On March 27, 2013, the Estate of John Fillmore Glass and Jonathan Glass, settled the wrongful death claim for John Glass, a prisoner who was killed while on a work detail in Troup County, Georgia.
On November 14, 2007, John Glass was a prisoner Troup County Correctional Institute in LaGrange, Georgia. On that day, John was a part of a grass cutting crew made up of several other prisoners. Glass and another inmate were operating tractors with large lawnmowers called “bush hogs,” and the detail was acting under the supervision of a correctional officer.
Even though the bush hog’s operating manual stated that operators should not mow near ditches, one inmate was using his tractor and bush hog near a ditch, and the tractor became stuck. Troup County knew that a bush hog could propel a rock with sufficient force to kill or injure a person. However, neither the guards nor the prisoners were ever trained on the proper techniques for operating a tractor and bush hog. Further, no one had ever read the operator’s manuals.
Also, Troup County had a rule that if a tractor became stuck, the correctional officer was supposed to call back to the prison for help. However, in this case, inmates were instructed to use a chain to connect the front of the stuck tractor to John’s tractor so that John could free the stuck tractor.
Tragically for John, when he was pulling the stuck tractor out, the other bush hog was turned on, and a rock flew from beneath the bush hog and speared John in the neck. The rock severed his carotid artery and jugular vein. John was conscious for several minutes at the scene but was later pronounced dead at the hospital. On the day of his death, he was only two days away from being released.
During the case, the Defendants argued that it was Mr. Glass’s responsibility to read the operators’ manuals. They also argued that Glass had caused his own death because he had told the other inmate to turn on the bush hog.
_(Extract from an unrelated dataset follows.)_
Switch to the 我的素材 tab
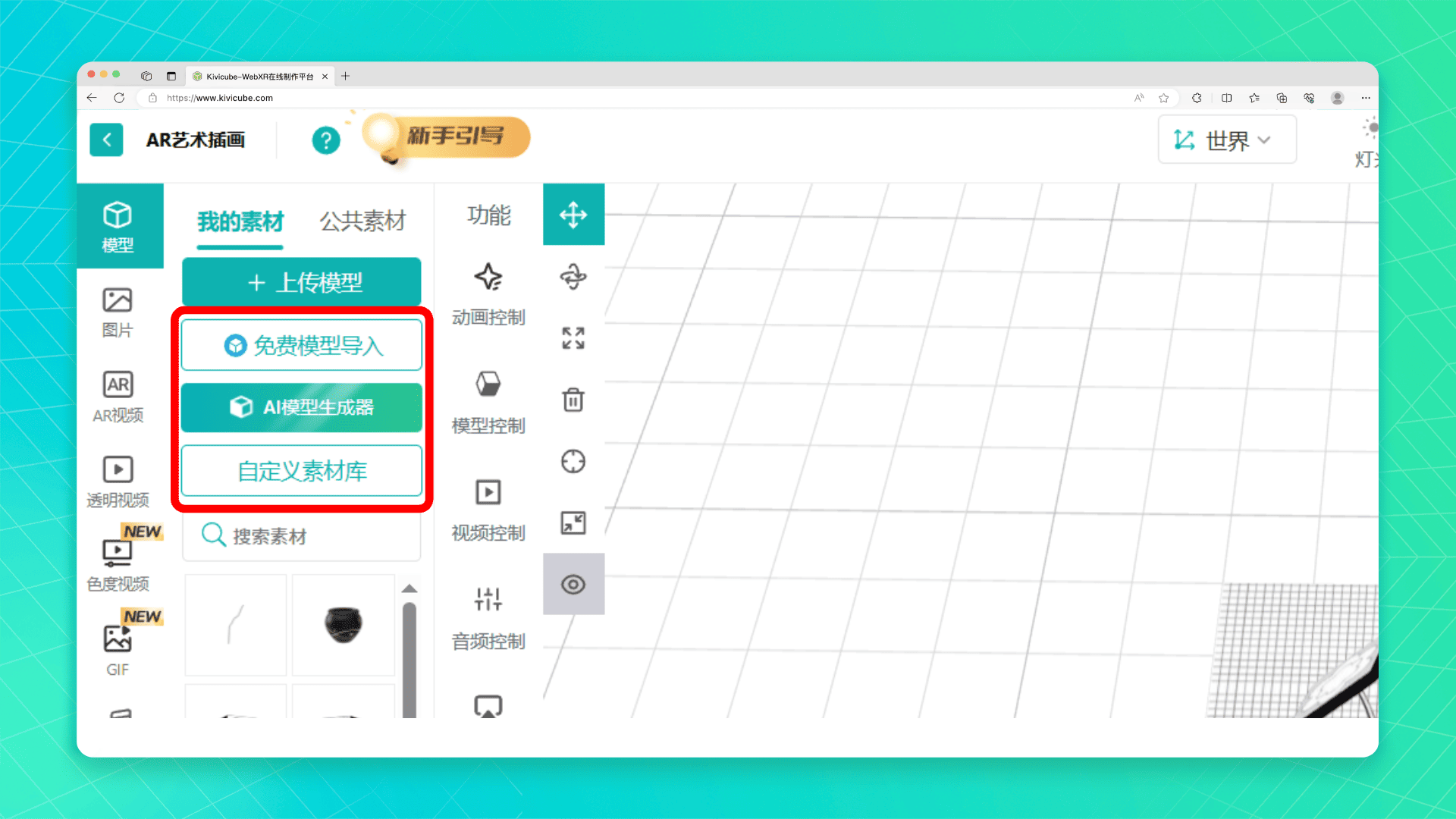click(240, 221)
Also, Troup County had purchased three insurance policies which potentially covered the incident. The Defendants argued that sovereign immunity was not waived through the purchase of these policies. Michael L. Neff, T. Shane Peagler, and co-counsel Brian Spears litigated the case up to the Supreme Court on issues of sovereign immunity. After the Supreme Court found for the Plaintiff and remanded the case for trial, the case settled.
Prior to his untimely death, John Glass had written a number of letters to his family expressing his regret for being in prison and explaining that he wanted to reunite with his minor son when he was released.
Michael Neff was lead counsel on the case. He was assisted by his associates, D. Dwayne Adams, Susan Cremer, and T. Shane Peagler. Co-counsel was Brian Spears. Nick Moraitakis mediated the case and was instrumental in facilitating settlement.